It's more than a month old, but this report is really encouraging.
Long ago, the Korean government mandated an ActiveX encryption scheme for all Korean secure transactions. This essentially locked out all not-IE browsers.
Because this requirement came early in Korea's adoption of the Internet, Korea has never had the multiple-browser culture that, in the West, persisted even after Netscape had been crushed by Microsoft. So, despite having an amazing infrastructure with 95% of the population connected via broadband and top of the line government and private sector services online, it's been an IE-only country with no other browser, not even Firefox, able to achieve any measurable share.

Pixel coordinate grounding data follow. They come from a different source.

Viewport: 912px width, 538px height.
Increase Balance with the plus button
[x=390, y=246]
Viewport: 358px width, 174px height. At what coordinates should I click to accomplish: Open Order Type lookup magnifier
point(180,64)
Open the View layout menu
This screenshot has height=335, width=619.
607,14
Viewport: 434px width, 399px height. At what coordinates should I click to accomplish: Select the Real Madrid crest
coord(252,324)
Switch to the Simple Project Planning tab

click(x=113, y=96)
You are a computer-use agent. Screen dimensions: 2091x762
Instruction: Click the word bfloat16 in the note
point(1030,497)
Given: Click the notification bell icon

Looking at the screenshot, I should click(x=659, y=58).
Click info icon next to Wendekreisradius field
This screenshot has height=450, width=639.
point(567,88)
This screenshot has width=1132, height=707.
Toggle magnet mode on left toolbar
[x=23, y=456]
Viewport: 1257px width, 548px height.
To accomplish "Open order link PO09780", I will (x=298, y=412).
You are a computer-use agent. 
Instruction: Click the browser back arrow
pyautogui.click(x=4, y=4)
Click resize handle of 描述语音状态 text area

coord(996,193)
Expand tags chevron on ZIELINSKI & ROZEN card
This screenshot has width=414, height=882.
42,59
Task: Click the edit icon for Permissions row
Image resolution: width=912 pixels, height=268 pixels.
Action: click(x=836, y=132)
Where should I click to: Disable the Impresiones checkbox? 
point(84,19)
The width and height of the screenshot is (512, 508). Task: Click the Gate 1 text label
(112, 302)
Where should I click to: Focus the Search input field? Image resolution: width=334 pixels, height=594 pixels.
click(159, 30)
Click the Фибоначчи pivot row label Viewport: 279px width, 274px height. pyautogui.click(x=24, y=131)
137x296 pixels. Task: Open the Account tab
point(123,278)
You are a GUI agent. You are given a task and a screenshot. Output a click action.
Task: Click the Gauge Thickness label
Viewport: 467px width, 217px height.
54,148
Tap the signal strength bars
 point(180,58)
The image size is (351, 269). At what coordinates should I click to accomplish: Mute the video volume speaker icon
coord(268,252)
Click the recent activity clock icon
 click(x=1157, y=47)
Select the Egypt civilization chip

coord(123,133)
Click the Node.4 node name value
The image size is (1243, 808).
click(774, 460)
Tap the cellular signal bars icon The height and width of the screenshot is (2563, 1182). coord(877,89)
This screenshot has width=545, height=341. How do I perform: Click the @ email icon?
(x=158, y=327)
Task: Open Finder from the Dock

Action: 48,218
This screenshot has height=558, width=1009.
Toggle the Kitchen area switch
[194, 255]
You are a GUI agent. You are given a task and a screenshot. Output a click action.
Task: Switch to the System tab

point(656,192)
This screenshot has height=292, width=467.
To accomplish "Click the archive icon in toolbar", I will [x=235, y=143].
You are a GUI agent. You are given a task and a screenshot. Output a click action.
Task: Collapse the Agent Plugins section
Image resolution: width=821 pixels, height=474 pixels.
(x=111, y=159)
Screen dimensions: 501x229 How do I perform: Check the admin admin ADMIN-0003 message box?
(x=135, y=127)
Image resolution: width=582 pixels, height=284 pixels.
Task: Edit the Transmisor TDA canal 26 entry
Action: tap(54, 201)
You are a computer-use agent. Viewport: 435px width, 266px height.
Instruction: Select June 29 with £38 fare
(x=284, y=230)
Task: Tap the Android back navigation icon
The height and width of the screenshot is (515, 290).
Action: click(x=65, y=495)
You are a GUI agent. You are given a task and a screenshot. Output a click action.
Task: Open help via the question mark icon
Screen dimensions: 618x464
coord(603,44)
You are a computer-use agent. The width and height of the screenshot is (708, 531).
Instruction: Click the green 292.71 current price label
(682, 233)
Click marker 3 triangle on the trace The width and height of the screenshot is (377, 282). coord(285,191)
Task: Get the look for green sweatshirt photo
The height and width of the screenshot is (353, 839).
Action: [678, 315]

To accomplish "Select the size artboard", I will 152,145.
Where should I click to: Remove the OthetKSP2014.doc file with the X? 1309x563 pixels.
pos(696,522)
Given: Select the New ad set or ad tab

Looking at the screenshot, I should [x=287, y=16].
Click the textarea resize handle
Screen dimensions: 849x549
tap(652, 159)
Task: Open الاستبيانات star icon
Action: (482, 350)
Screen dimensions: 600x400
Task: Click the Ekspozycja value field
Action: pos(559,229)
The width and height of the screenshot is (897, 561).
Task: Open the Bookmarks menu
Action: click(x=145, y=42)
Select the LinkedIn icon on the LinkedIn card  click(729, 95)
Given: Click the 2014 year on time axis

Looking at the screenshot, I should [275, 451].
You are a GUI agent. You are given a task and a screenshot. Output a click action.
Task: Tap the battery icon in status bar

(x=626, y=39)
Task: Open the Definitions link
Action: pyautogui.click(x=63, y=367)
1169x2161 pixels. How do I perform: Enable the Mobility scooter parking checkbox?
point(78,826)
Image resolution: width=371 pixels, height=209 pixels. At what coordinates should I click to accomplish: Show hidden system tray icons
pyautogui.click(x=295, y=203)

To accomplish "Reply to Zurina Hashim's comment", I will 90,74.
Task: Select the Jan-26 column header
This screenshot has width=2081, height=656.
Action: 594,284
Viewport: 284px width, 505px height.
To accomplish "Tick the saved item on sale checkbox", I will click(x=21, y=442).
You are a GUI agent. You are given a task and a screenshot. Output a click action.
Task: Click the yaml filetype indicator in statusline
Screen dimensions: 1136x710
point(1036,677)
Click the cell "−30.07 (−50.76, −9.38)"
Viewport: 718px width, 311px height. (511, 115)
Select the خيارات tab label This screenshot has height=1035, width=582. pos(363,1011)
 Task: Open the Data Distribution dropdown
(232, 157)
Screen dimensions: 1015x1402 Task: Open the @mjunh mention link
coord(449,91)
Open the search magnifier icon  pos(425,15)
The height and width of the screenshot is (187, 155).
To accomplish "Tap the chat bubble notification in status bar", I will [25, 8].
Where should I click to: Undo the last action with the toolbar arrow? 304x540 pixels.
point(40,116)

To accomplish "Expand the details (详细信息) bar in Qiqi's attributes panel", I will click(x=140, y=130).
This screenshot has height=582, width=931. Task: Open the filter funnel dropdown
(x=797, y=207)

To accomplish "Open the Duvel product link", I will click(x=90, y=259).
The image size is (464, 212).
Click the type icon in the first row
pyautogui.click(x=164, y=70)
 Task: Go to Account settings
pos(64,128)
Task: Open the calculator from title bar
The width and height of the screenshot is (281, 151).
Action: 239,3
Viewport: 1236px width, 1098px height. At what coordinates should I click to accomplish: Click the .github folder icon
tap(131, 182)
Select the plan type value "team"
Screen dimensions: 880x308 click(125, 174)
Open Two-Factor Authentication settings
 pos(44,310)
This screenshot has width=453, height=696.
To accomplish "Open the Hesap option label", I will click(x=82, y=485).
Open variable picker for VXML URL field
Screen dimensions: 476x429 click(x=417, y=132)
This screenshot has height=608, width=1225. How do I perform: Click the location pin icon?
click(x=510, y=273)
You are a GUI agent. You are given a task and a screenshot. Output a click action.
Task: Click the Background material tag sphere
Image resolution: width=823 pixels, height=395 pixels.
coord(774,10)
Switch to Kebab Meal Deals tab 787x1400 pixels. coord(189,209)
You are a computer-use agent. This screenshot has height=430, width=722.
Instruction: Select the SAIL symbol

When I visited Korea a few years ago, I was surprised to learn how bad the problem was. I'd always assumed it was just a more extreme version of the "IE's got 95% of the market so everyone codes to it" problem we were all familiar with. It hadn't occurred to me that you simply couldn't do any online transactions if you weren't using IE. For all the brokenness of the Web in the years before Firefox, SSL was supported across browsers and platforms and while sites might have had display problems, and a few even blocking users, the technology didn't explicitly exclude Mozilla or other browsers.
There's just no where else in the world where things are this broken. I'm hopeful that with the Korean government taking the lead like this, and with Korea's top Web service providers like Daum committing to Web standards and cross-browser support, that things will start to turn around.
If we can get over this technical hurdle, we have an amazing Mozilla community in Korea with fantastic leadership that are poised and ready to take Firefox into the Korean mainstream in short order.